Hubby and I were chatting late late into the night last evening. We were counting ourselves among the lucky without too many wants for Christmas…ummm I mean besides the obvious complete home makeover and exotic tropical vacation for two. In all seriousness. The kids are alright.
So what do you get for the couple who already have all they desire? Hubby thinks a “coupon book” is a good idea. I can play this game! My book would have coupons for a sleep in and breakfast in bed, one free vacuum with no bitching, a date night in front of the fire planned by him, a love letter written on PAPER and a back rub with no strings. Done.
Now it’s his turn. This my friends is where the wheels fall off. In a mans world the coupon book looks something like this…. “Sex” “Sex” “Sex in this room” “Sex in that room” “You in my T-shirt” uhhh other things around sex that I am just not going to embarrass myself with by putting in print. Huh? Apparently 40 year old men really don’t need pretty ribbons and bows, thoughtful gestures and hugs, they just need to get it on? For a man…nothing says Merry Christmas like sex. Sigh.
Guess this is what is going on in the Suburbs.
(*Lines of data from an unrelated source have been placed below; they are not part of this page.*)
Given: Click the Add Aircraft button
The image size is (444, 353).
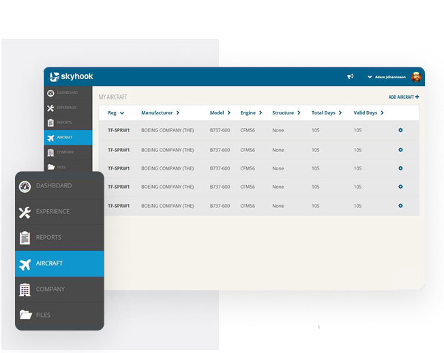Looking at the screenshot, I should click(404, 97).
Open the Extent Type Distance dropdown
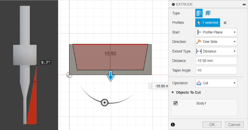 click(x=216, y=51)
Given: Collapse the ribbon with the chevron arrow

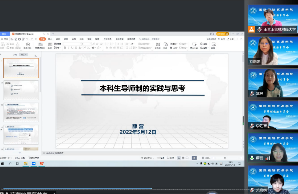Looking at the screenshot, I should [241, 39].
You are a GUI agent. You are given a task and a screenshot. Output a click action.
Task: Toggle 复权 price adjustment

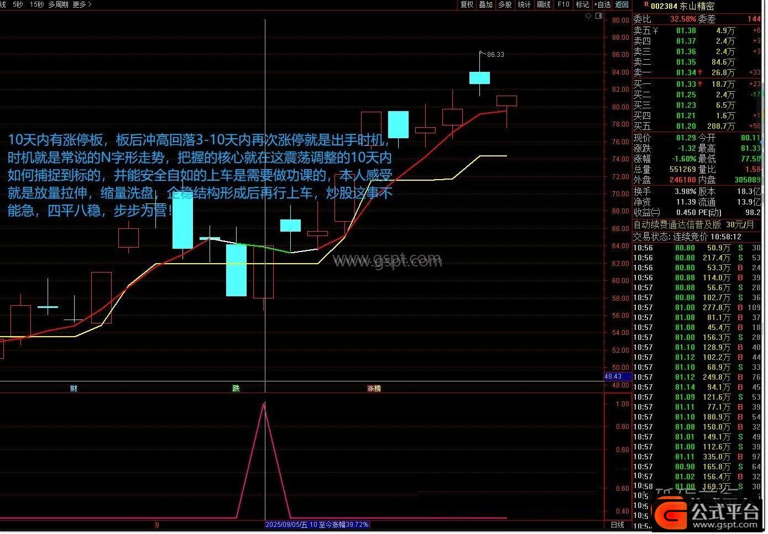(467, 4)
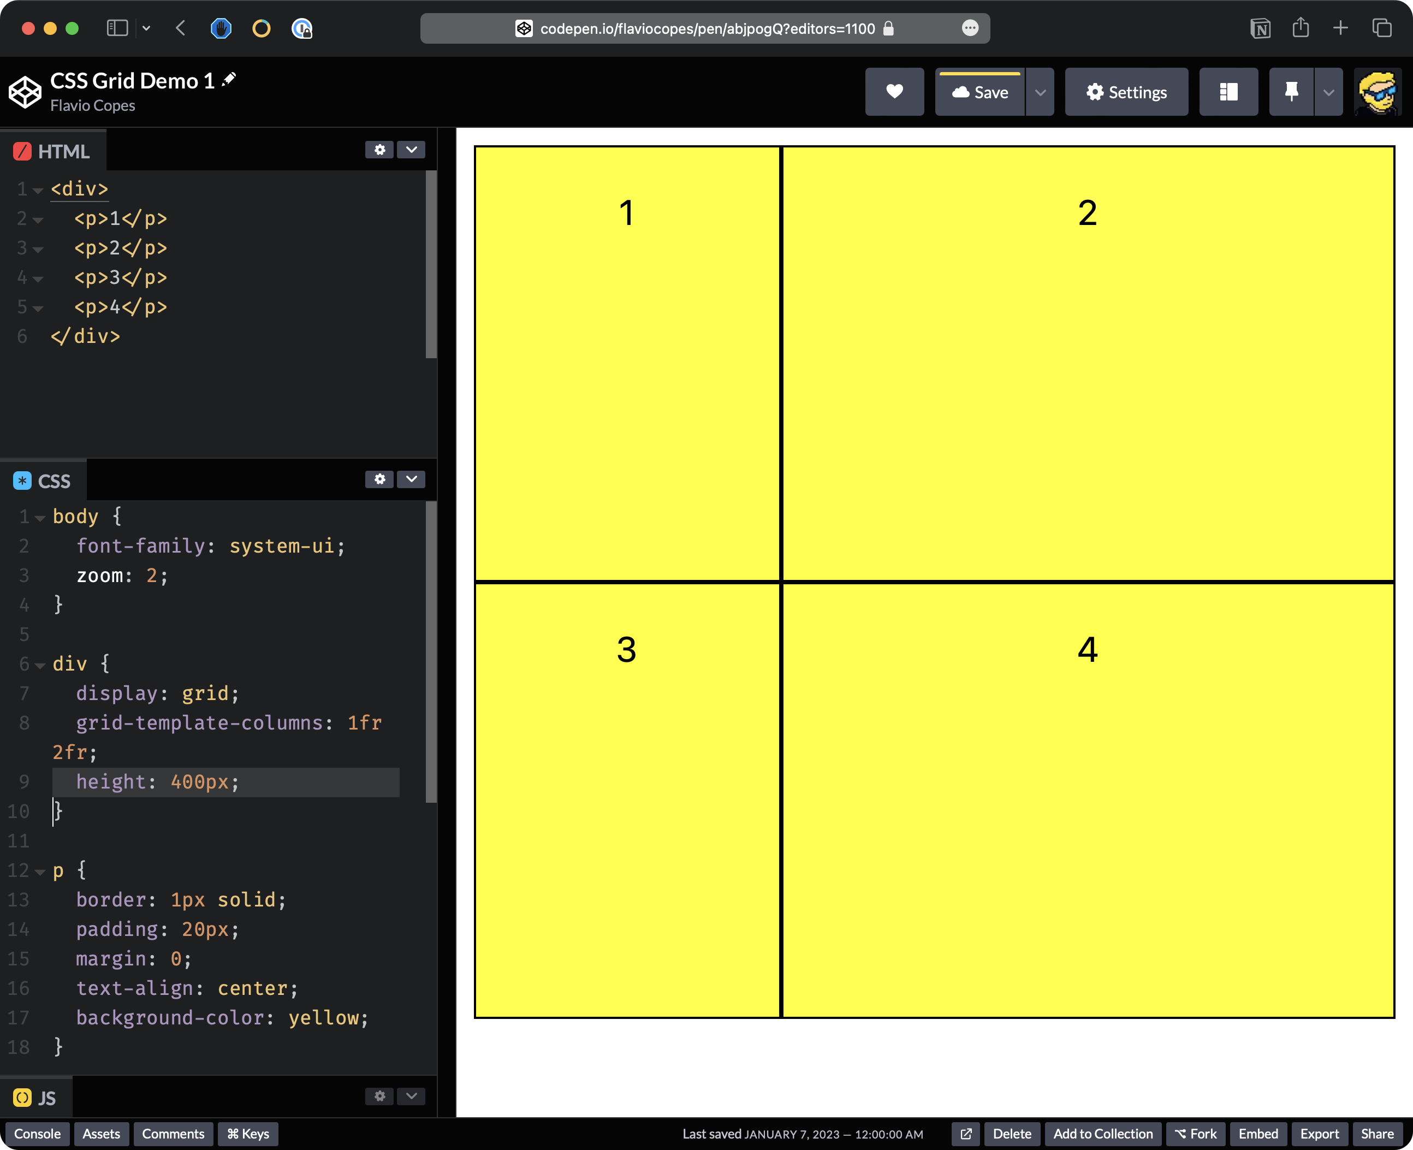Fold the p rule at CSS line 12
Viewport: 1413px width, 1150px height.
[x=40, y=872]
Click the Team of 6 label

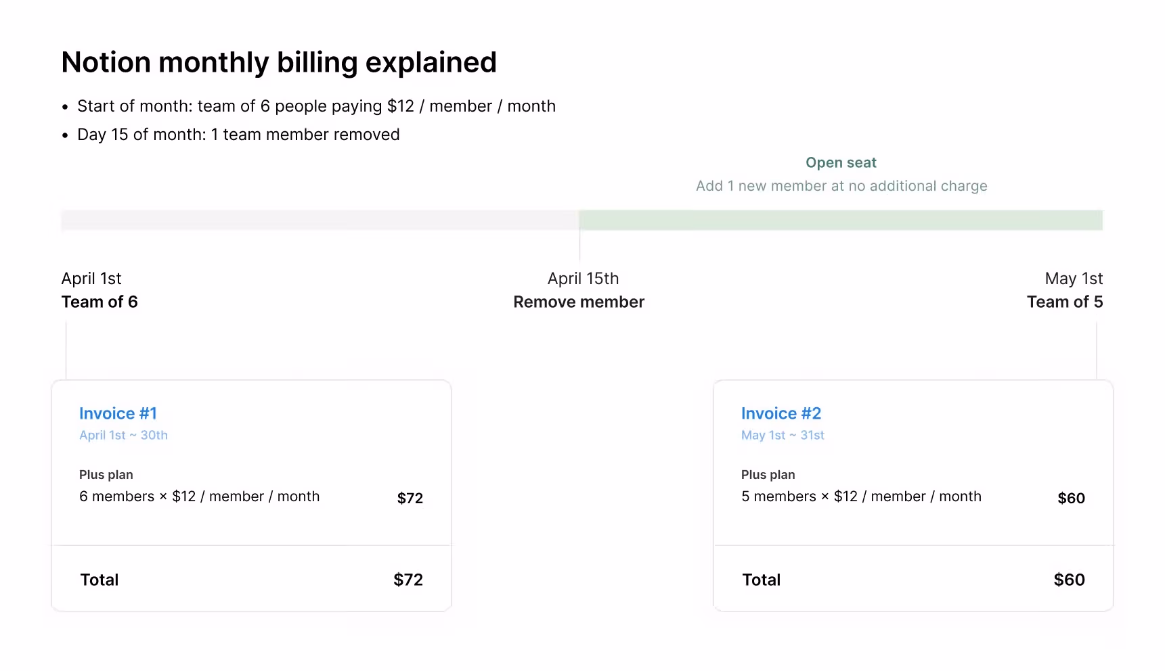[x=100, y=302]
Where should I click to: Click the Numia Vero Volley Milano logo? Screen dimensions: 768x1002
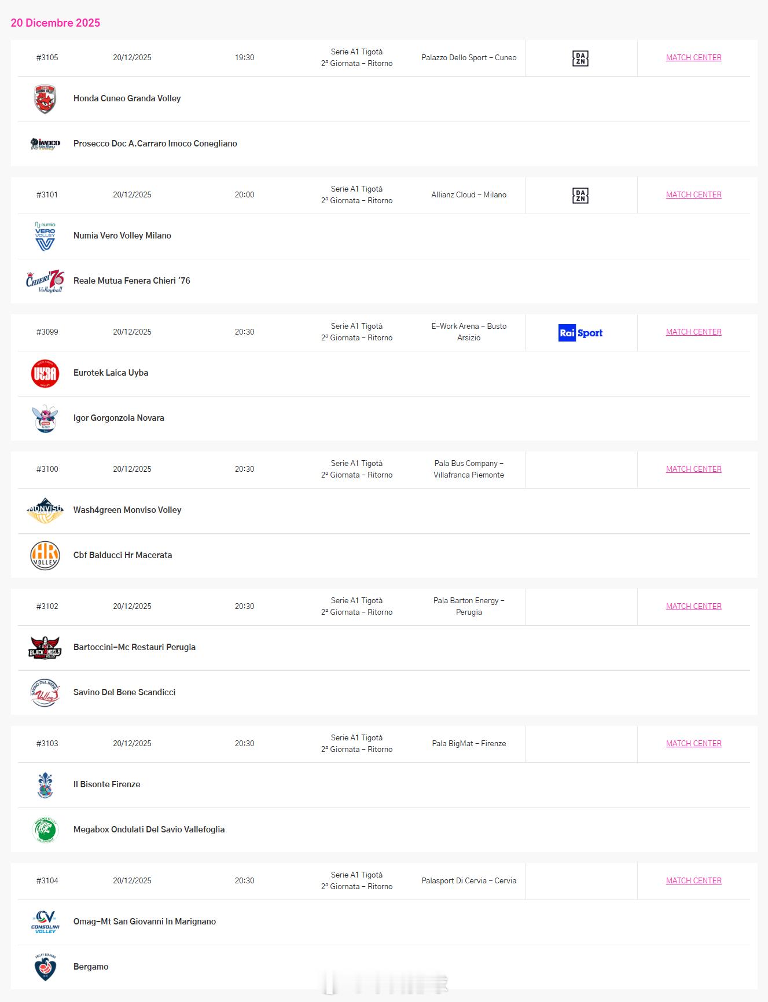point(45,236)
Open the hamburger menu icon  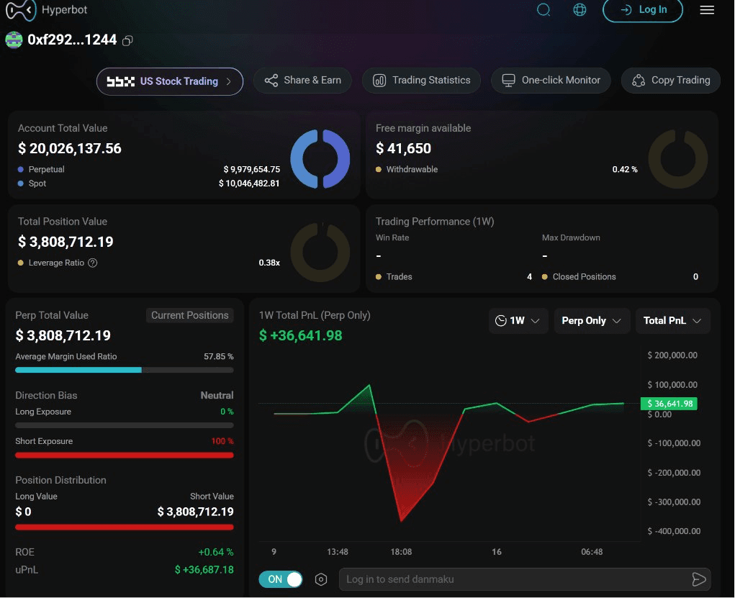(707, 10)
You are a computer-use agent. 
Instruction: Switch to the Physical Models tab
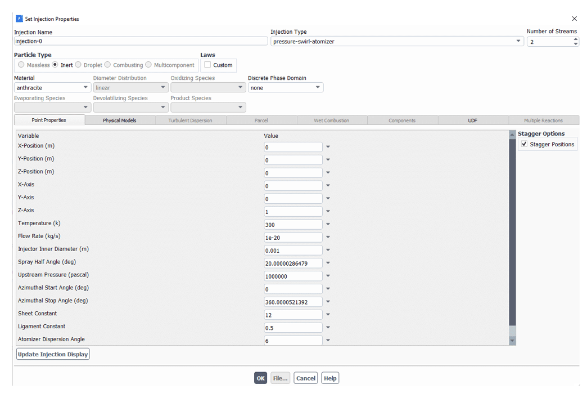pos(119,120)
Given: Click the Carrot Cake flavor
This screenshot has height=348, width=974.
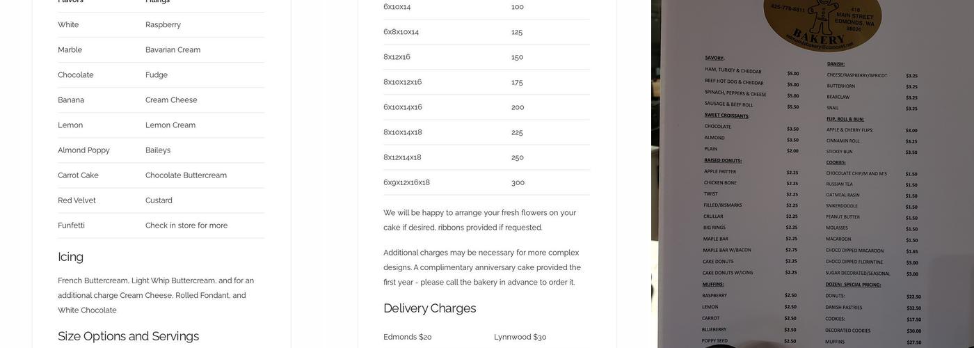Looking at the screenshot, I should tap(78, 175).
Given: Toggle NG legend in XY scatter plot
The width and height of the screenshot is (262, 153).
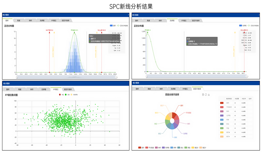Looking at the screenshot, I should tap(59, 95).
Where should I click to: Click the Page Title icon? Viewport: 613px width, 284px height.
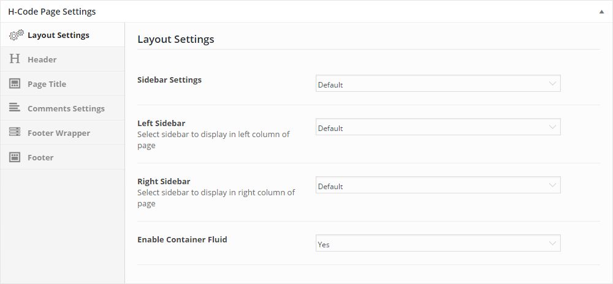pos(15,83)
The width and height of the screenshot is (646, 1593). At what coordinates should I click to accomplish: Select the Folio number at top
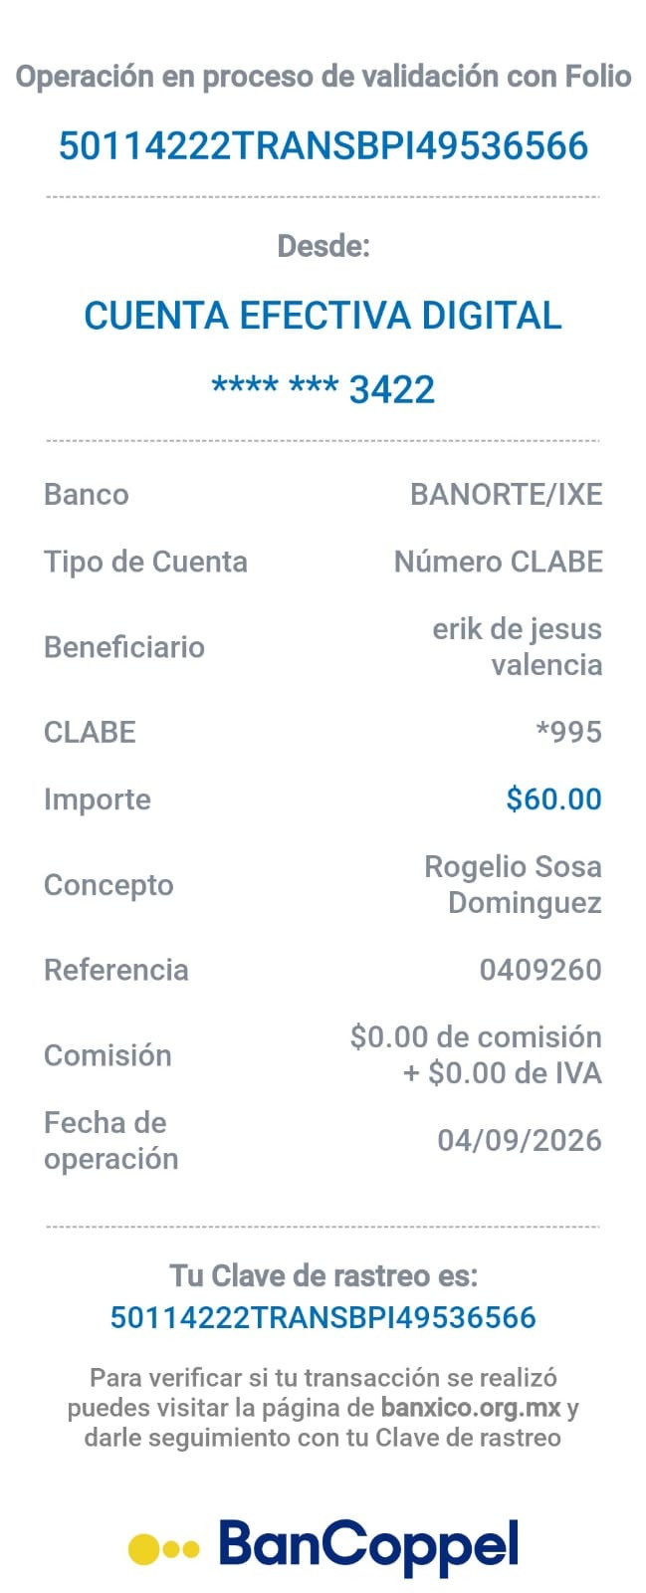(x=323, y=146)
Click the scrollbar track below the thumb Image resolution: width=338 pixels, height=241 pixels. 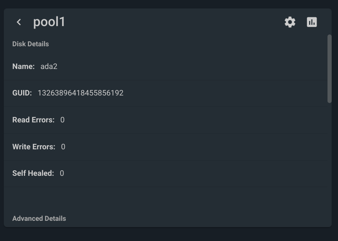pyautogui.click(x=329, y=164)
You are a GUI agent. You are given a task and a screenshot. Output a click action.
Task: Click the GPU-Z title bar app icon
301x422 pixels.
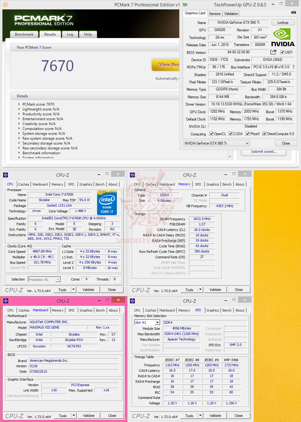[x=185, y=5]
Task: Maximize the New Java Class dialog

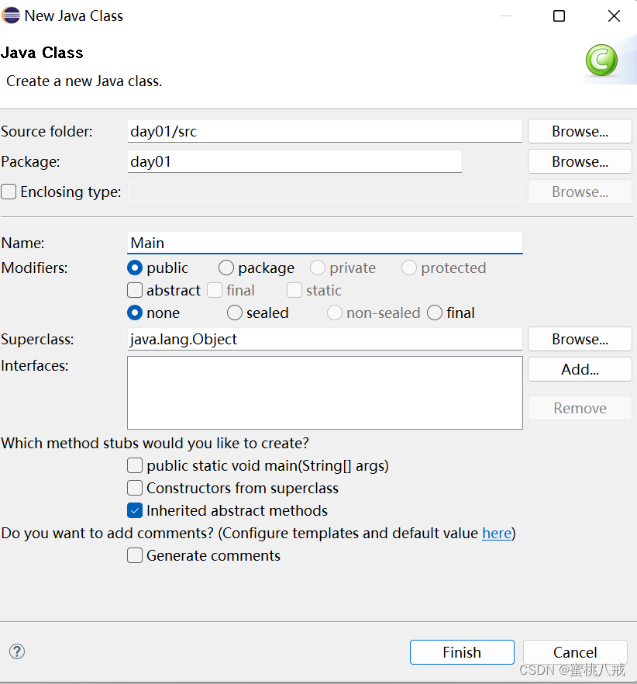Action: click(559, 16)
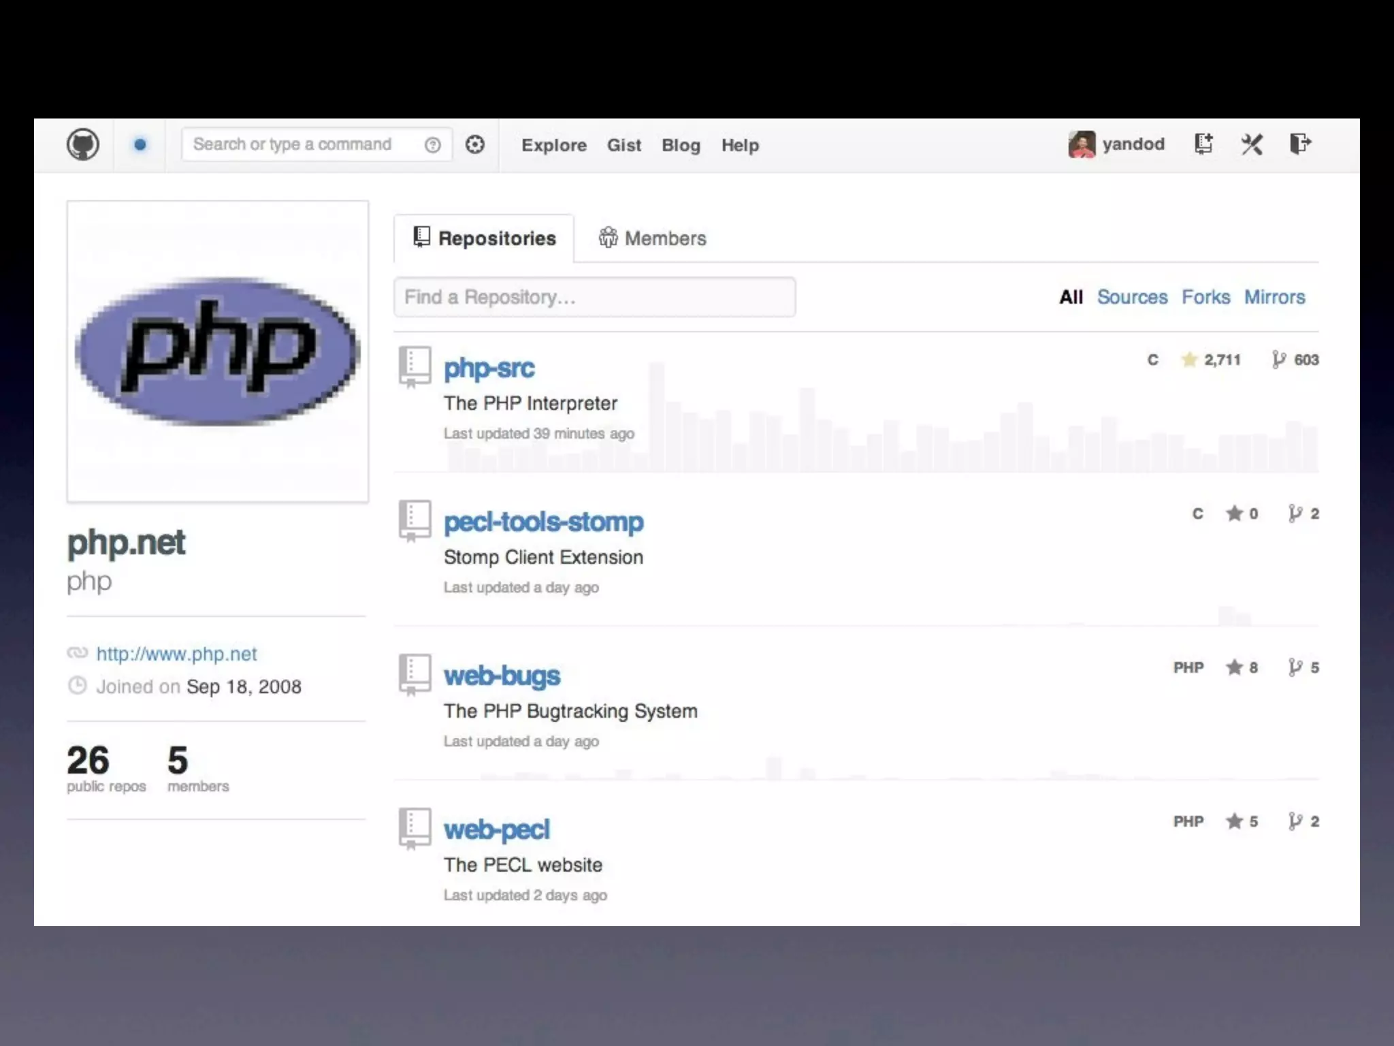
Task: Click the PHP organization logo image
Action: point(218,351)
FYI Hubby is not getting a coupon book.
I’m going to Wal-Mart.
Happy Holidays!
Linky Love For my Canadian Friends! Don’t miss my great giveaway for 2 family friendly and fab games. Ends Thursday!
Shelle-BlokThoughts says
That is SOOOOO true… that is why I shall never suggest a coupon book!!! lol But Sex is constantly on the mind for any average male.
Awesome post!
Sara @ Domestically Challenged says
Yep, sounds about right!
Kristina P. says
I have to admit, I got lucky. My husband gives me a backrub every night. He wishes it would turn into a naked backrub, but he’s OK if it doesn’t. Sort of.
Eliza says
LOL a great laugh!
Danica says
That would so be LW!!! And that would be why I have never even attempted a coupon book. My list would be exactly like yours though.
It’s nice to dream…..
Happy Holidays!
Gigi says
HA! You summed it up perfectly!
Mrs. Tuna says
I put a sexy nightie in the Big Tuna’s stocking every year. For me, not for him, he would need an extra, extra large teddie.
Sarah @ Picture Window says
If only back rubs with no strings attached were real…
Nancy says
40, 50, 60… Age makes no difference.
*sigh* 🙂
Kimberly says
The last time I was in my husbands t-shirt I was 8months pregnant.
Men are silly.
PS. WalMart is insane. Protect the backs of your heels! I’ve lost all the skin on mine on Sunday afternoon after people ramming their carts into me!
Karen Kaye says
PMPL! This post makes me very happy! Your coupon book and mine are about the same and so are our husbands’. Looks like men and women are the same everywhere!
Raquel's World says
Aww give him the sex coupon book but then create one for yourself that someone else “supposedly” gave you with “get out of sex free” coupons or even rain-checks. Or you could do a coupon with a disclosure at the bottom stating coupon not valid during PMS times, when retailer is tired, if the retailer is pissed off, Cannot be used on holidays, weeknights….you get the drift.
Cool Gal says
Well isn’t that the truth! It’s free, too. Well, for them anyway! LOL!
I hope you have a wonderful Christmas.
Sue says
You hit the nail on the head, girlfriend. They’re SO easy to please, it’s actually exhausting. Now go get yo Wal-Mart on.
diane says
Oh thank g*d my husband has stop pestering me for sex……hey….wait a minute…..maybe I should give him a coupon book.